** Work order **
Pictures aside, the data must be reproduced exactly.

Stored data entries

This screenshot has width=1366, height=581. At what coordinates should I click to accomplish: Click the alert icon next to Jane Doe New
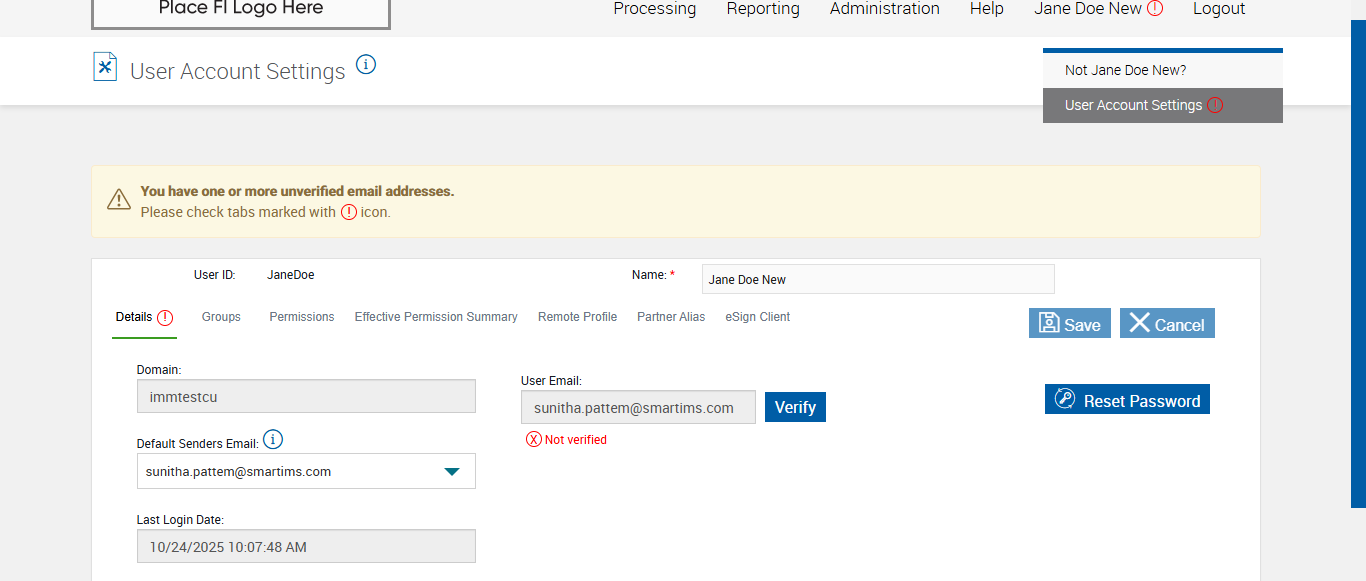tap(1155, 8)
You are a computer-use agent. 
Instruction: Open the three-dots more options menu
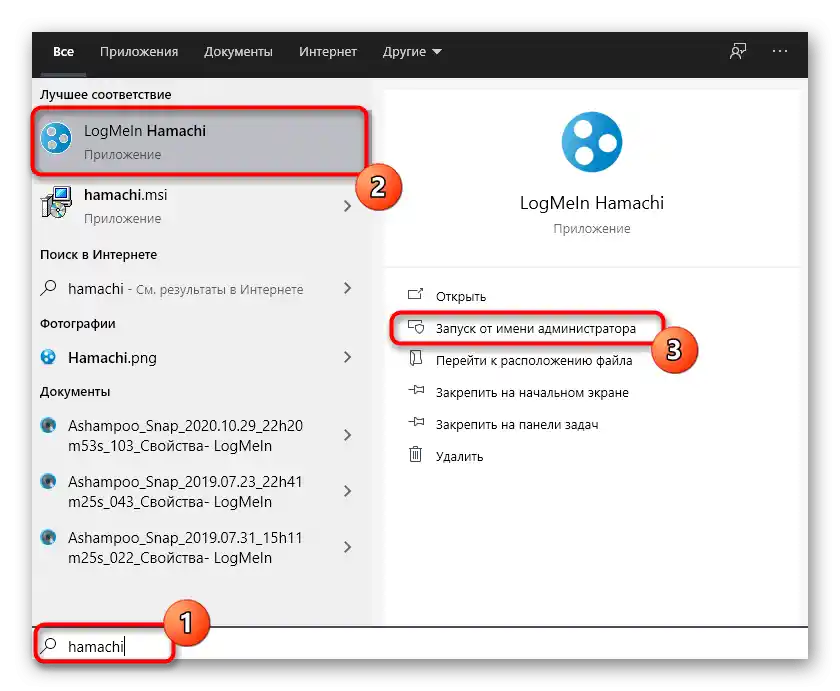pos(781,52)
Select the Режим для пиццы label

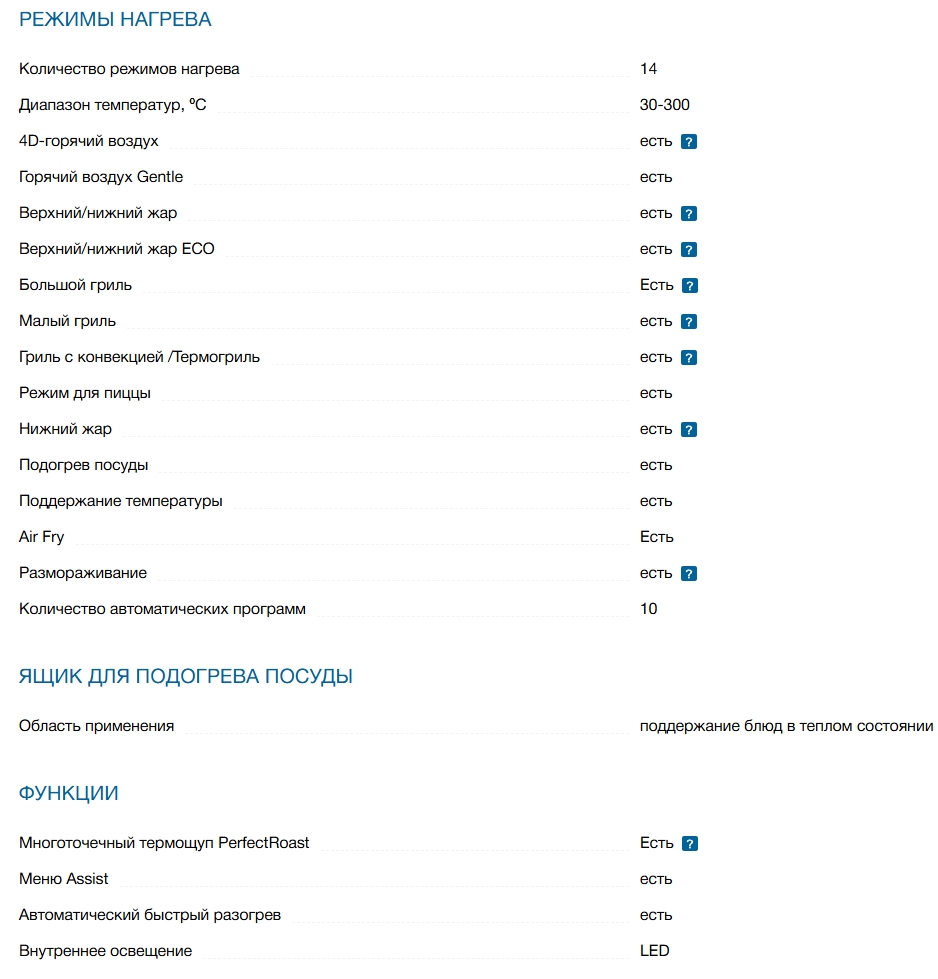point(85,393)
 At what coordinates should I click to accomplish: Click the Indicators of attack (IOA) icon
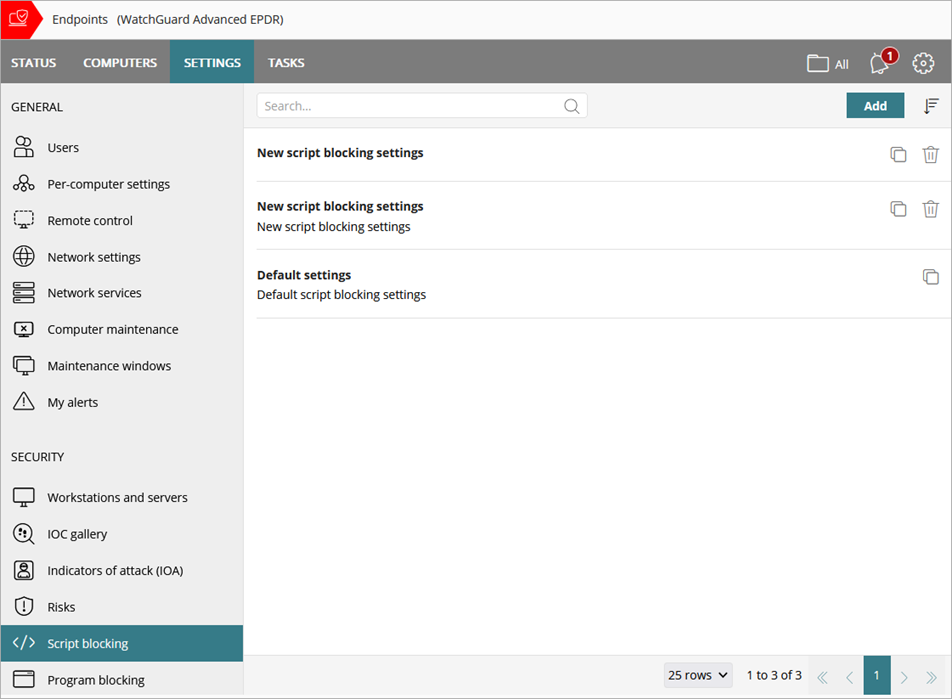coord(25,570)
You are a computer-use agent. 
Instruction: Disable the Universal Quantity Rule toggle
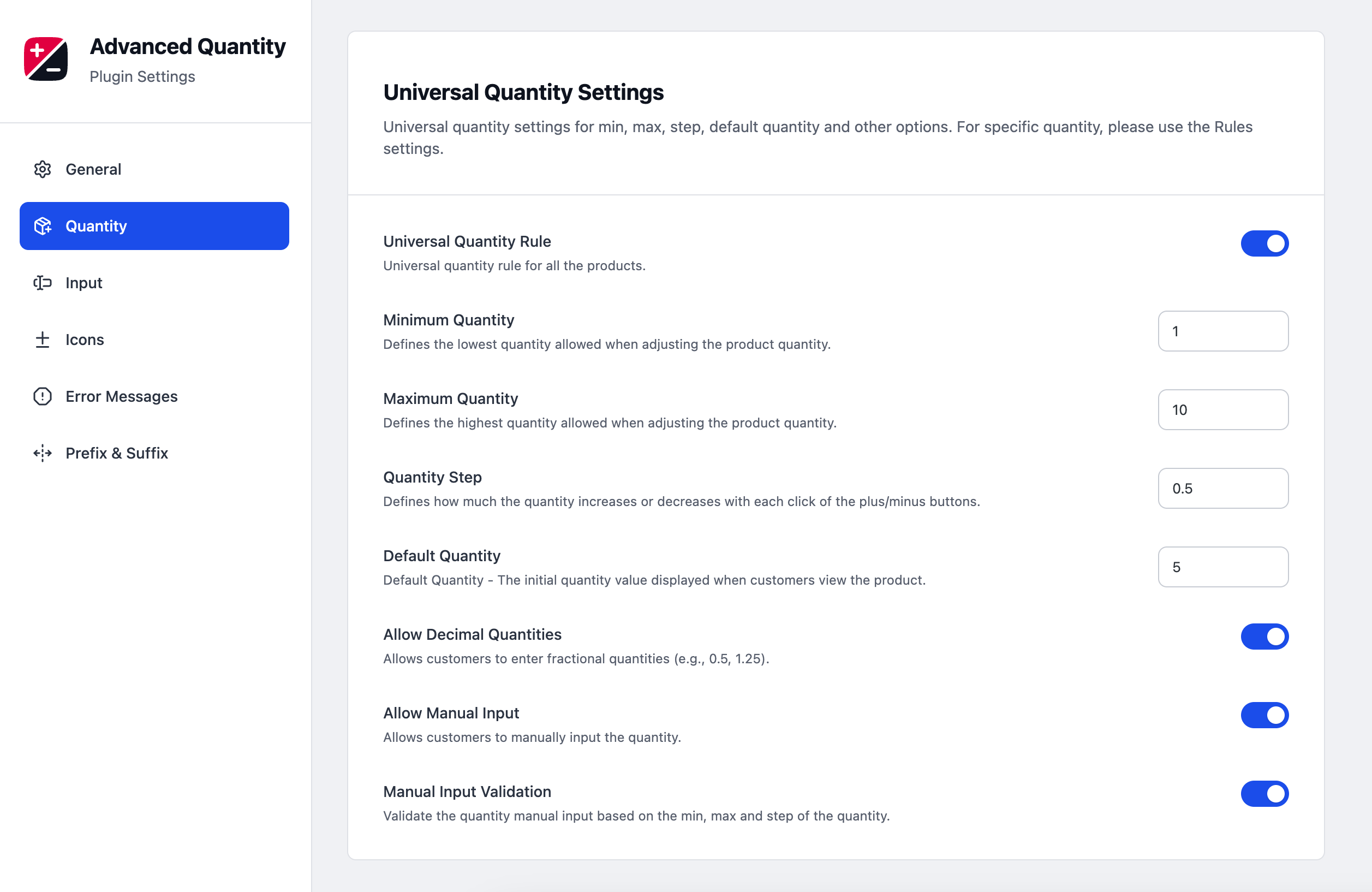point(1264,243)
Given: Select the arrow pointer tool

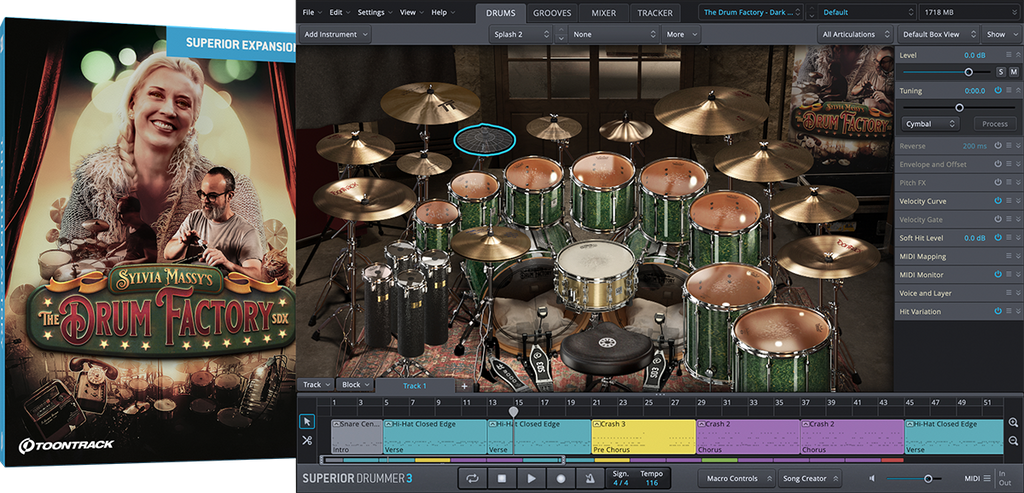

** Completed task **
This screenshot has width=1366, height=581. At what coordinates should I click to accomplish: Click the alert icon next to Jane Doe New
tap(1155, 8)
You are a computer-use agent. 
Instruction: Open the three-dots more options menu
pos(781,52)
Select the Режим для пиццы label

point(85,393)
 At what coordinates should I click to accomplish: Click the Indicators of attack (IOA) icon
coord(25,570)
You are a computer-use agent. 
Instruction: Disable the Universal Quantity Rule toggle
point(1264,243)
Given: Select the arrow pointer tool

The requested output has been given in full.